▶ What is needed: Give the data below again exactly as it stands. Omit the pictures.

▶ Exercise data:
Start of Block

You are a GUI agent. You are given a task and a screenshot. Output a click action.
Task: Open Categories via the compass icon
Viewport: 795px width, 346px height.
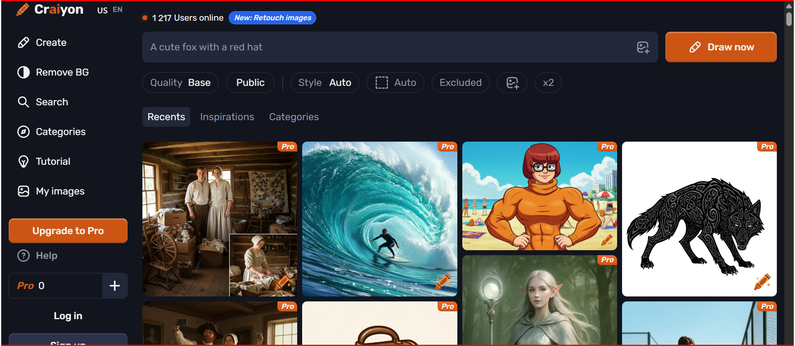click(x=24, y=132)
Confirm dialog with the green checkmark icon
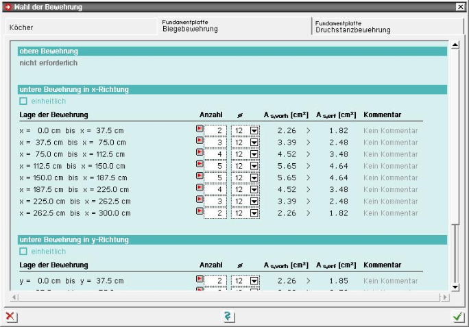Image resolution: width=469 pixels, height=327 pixels. [x=457, y=316]
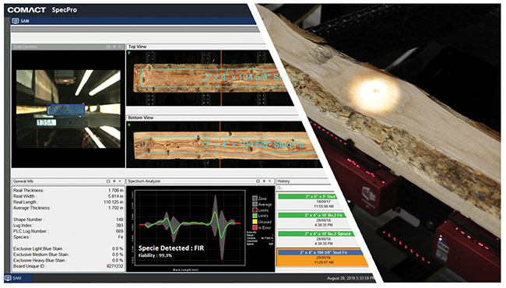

End of Block

▶ Response to this task:
You are a GUI agent. You are given a task and a screenshot. Output a click action.
Task: Open Categories via the compass icon
Viewport: 795px width, 346px height.
click(x=24, y=132)
Confirm dialog with the green checkmark icon
Image resolution: width=469 pixels, height=327 pixels. [x=457, y=316]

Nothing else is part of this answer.